Although successful in many ways, the Huron both historically and today have experienced much internal division and conflict among the different groups that made up their confederacy as a whole. Although they had light canoes that allowed them to travel far and so establish successful trading relationships with other tribes and the colonial French, they were almost completely wiped out in attacks by the neighboring Iroquois. Today, the remaining Wyandot are making efforts to revive their culture and identity, although disputes between the different groups continue.
The Wyandot are culturally identified as an Iroquoian group, and were a confederacy of four tribes. Early French explorers called them the Huron, either from the French huron (peasant), or, according to Jesuit Father Gabriel Lallemant, from hure, the rough-haired head of wild boars. The Wyandot homelands, near Georgian Bay, were known as Wendake.
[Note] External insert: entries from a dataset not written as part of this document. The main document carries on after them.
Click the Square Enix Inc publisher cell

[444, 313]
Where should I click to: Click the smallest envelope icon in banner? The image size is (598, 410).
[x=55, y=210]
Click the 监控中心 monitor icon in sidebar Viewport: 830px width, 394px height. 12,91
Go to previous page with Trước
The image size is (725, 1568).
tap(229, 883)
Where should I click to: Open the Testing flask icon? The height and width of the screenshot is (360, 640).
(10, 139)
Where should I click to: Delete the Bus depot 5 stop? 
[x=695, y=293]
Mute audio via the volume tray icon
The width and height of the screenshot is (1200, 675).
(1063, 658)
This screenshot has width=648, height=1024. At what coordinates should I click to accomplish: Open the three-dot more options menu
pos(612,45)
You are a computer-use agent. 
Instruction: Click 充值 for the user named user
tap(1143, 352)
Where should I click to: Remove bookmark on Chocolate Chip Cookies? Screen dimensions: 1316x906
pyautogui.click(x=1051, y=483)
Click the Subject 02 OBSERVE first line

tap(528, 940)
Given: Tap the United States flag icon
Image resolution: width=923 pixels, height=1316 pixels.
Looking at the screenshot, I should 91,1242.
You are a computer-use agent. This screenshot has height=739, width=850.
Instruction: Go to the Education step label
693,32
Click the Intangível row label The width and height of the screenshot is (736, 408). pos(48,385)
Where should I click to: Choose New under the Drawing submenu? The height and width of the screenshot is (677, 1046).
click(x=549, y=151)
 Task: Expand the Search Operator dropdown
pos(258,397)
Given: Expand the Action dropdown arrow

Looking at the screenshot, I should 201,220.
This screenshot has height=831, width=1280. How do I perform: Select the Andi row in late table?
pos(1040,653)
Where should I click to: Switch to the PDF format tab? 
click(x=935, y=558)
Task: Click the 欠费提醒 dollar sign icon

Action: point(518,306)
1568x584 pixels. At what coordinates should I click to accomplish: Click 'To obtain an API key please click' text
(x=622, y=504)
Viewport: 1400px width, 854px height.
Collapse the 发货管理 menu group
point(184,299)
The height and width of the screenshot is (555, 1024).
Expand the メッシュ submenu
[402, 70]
The approximately 3,500 Wyandot in Quebec are primarily Catholic and speak French as a first language. There are now efforts to promote the use and study of the Wyandot language. For many decades, a leading source of income for the Wyandot of Quebec has been selling pottery and other locally produced crafts.
Early written accounts of the Huron were made by the French, particularly Jesuits such as Armand de La Richardie, who learned the Wendat language and examined their social organization.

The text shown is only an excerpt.